(TASK INPUT begins)
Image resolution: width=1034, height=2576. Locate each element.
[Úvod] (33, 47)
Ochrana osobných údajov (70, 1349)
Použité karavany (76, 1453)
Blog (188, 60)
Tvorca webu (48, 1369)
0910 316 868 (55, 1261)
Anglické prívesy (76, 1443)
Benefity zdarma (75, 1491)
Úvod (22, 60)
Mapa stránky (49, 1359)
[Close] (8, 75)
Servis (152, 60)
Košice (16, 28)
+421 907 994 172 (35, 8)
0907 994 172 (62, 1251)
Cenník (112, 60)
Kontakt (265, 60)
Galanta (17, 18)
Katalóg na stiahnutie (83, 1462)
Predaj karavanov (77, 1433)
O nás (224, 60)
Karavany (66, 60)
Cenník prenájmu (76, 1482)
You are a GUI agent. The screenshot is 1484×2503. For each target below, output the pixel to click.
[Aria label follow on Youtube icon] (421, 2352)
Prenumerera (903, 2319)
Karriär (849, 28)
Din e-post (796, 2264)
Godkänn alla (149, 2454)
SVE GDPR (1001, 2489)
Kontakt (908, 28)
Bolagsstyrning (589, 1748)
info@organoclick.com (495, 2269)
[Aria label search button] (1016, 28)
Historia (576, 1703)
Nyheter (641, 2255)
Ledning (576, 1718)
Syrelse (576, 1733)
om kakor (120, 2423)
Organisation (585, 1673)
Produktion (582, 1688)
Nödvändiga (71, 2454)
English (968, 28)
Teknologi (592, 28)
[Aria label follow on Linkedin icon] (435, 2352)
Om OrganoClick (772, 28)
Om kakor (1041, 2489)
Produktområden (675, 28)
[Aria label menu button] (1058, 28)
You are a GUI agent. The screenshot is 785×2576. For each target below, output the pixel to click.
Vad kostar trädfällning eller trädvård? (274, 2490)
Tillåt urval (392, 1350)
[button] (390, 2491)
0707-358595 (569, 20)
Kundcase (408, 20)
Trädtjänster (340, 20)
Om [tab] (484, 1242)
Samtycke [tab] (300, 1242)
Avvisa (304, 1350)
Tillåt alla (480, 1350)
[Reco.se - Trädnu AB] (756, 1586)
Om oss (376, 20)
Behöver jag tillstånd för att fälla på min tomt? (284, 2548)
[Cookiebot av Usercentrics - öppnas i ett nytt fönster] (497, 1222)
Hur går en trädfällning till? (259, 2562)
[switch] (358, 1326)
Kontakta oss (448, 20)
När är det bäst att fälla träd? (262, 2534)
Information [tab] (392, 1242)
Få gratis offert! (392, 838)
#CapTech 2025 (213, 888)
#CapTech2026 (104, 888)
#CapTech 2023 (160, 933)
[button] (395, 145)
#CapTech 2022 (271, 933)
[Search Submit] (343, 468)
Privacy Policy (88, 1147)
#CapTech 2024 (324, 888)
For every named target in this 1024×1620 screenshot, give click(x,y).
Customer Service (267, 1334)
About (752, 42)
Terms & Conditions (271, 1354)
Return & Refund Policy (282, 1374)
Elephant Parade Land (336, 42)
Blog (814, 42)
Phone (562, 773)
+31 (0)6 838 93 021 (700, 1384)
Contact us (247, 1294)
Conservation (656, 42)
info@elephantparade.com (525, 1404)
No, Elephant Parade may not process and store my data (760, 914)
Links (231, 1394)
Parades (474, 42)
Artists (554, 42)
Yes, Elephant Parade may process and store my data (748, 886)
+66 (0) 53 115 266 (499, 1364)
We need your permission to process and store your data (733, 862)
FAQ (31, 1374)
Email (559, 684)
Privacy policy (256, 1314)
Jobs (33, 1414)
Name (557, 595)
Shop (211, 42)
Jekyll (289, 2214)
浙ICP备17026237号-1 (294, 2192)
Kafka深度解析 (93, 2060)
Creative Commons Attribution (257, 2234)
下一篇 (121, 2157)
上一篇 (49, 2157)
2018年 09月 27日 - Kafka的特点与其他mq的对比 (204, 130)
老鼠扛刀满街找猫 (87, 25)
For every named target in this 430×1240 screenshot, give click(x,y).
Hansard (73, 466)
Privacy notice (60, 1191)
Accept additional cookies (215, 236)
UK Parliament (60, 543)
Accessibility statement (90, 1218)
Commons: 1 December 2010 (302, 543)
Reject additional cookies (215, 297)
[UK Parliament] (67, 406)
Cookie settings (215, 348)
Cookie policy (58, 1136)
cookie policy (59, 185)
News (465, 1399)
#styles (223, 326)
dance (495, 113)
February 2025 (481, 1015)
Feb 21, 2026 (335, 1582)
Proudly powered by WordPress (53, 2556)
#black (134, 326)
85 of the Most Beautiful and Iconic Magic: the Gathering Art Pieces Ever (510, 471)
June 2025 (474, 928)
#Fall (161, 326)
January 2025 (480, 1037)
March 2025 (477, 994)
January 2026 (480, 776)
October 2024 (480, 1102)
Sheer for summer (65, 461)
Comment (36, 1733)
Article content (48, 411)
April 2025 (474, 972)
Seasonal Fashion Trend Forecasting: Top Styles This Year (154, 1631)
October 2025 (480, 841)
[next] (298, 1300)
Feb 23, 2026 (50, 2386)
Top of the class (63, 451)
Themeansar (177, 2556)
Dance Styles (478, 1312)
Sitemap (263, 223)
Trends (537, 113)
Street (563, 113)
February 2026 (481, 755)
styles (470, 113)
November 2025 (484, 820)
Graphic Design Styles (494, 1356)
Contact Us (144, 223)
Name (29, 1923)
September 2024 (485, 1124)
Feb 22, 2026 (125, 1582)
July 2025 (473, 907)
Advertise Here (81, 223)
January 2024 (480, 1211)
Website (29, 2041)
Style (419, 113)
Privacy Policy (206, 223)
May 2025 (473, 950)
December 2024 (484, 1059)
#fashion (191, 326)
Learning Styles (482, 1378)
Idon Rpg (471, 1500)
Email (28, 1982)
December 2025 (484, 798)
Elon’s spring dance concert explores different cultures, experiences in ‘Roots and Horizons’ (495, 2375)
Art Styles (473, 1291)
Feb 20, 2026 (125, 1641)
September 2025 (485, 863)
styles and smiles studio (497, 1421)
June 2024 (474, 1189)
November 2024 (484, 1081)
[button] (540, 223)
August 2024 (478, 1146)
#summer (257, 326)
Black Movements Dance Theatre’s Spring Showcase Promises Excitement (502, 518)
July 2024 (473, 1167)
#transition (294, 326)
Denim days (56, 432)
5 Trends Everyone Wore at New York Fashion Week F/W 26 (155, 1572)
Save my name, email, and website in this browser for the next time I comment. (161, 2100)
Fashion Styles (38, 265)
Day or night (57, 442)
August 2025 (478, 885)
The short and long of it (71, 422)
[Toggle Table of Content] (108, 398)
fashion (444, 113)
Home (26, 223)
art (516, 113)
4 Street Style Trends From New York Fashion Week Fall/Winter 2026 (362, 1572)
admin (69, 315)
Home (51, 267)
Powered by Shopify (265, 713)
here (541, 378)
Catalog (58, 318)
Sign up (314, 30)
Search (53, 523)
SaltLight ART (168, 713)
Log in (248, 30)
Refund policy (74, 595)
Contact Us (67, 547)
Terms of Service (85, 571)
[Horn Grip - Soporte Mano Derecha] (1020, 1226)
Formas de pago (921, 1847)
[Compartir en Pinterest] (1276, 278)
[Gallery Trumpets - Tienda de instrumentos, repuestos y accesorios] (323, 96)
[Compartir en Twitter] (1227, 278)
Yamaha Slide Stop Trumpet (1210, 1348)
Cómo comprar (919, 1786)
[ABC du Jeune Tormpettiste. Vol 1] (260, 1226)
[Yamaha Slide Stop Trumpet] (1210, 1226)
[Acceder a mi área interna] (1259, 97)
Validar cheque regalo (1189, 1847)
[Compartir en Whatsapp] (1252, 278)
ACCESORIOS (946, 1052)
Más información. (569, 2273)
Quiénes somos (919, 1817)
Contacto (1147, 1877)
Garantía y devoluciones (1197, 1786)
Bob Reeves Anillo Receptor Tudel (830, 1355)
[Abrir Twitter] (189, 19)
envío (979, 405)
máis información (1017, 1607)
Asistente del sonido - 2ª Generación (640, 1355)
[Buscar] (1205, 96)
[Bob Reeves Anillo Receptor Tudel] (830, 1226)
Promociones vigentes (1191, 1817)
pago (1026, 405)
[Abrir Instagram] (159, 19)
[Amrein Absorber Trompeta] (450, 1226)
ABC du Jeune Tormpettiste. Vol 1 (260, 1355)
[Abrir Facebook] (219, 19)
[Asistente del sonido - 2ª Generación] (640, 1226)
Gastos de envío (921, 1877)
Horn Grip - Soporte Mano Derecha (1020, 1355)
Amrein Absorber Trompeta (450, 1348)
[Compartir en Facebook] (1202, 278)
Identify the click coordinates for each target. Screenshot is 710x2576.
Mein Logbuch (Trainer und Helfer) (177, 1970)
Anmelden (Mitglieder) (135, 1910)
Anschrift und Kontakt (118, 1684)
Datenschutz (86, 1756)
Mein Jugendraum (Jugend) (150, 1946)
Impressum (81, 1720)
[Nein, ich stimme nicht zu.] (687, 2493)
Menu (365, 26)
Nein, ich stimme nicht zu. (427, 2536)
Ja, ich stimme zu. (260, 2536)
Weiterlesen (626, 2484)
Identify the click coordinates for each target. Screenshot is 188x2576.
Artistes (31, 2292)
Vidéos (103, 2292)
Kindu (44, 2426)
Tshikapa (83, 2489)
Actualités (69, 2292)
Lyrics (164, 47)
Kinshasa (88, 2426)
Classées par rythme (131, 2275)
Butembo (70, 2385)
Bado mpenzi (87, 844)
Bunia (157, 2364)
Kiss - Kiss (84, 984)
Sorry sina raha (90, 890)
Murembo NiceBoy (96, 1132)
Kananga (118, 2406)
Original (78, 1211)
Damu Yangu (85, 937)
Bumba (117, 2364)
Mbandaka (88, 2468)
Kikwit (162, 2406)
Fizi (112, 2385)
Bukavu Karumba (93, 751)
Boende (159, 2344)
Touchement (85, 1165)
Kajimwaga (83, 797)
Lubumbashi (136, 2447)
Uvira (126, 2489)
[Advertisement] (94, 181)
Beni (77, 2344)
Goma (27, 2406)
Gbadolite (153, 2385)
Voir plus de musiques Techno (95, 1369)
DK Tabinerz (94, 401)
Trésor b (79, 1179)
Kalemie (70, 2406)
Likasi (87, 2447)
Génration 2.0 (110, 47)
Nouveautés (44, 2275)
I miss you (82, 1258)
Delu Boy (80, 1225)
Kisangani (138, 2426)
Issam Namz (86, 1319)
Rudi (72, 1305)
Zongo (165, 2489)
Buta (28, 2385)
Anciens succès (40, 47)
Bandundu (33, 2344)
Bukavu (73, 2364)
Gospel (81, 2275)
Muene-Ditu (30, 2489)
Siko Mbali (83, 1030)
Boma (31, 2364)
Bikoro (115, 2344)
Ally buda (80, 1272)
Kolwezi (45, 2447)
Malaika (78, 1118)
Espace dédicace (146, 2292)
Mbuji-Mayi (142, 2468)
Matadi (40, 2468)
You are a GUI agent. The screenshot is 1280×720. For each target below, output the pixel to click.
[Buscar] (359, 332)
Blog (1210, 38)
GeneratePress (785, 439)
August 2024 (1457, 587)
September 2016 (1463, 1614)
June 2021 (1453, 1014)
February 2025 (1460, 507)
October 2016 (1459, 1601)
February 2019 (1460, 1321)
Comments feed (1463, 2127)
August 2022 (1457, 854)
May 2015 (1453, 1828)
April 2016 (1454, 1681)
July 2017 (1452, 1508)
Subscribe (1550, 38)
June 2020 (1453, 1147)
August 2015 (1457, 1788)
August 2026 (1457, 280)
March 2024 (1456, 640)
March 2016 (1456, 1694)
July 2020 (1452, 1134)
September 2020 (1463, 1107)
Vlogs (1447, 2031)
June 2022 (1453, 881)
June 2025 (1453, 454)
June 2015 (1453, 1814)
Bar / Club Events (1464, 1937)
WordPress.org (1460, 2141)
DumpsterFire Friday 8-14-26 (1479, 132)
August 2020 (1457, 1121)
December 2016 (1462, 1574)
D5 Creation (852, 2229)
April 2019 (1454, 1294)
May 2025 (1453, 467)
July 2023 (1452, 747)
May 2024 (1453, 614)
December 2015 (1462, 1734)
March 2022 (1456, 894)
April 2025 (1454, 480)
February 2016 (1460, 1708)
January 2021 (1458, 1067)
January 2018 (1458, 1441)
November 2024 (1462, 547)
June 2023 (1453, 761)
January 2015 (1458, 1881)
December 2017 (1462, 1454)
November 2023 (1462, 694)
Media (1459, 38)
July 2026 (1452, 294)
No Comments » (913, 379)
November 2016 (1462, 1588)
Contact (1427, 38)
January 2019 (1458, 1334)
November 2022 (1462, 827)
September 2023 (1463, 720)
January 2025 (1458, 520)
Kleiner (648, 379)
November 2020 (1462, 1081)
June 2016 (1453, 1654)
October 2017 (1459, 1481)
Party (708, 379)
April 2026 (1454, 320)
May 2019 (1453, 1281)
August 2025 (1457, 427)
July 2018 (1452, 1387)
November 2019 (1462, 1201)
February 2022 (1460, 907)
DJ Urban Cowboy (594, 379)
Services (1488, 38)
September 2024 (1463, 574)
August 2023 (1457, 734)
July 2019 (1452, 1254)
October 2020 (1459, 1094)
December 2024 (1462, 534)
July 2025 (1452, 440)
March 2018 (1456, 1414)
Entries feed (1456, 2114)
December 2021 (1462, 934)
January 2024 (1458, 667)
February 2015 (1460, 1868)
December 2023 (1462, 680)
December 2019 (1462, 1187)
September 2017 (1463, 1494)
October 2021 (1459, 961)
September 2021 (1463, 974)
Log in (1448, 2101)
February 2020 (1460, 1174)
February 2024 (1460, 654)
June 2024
(TASK INPUT ends)
EXERCISE PROMPT
I'd like an exact copy of the lines above, from the very first one through the line that contains "Úvod (22, 60)", with nothing else added.

SOLVED EXERCISE
Image resolution: width=1034, height=2576. Locate each element.
[Úvod] (33, 47)
Ochrana osobných údajov (70, 1349)
Použité karavany (76, 1453)
Blog (188, 60)
Tvorca webu (48, 1369)
0910 316 868 (55, 1261)
Anglické prívesy (76, 1443)
Benefity zdarma (75, 1491)
Úvod (22, 60)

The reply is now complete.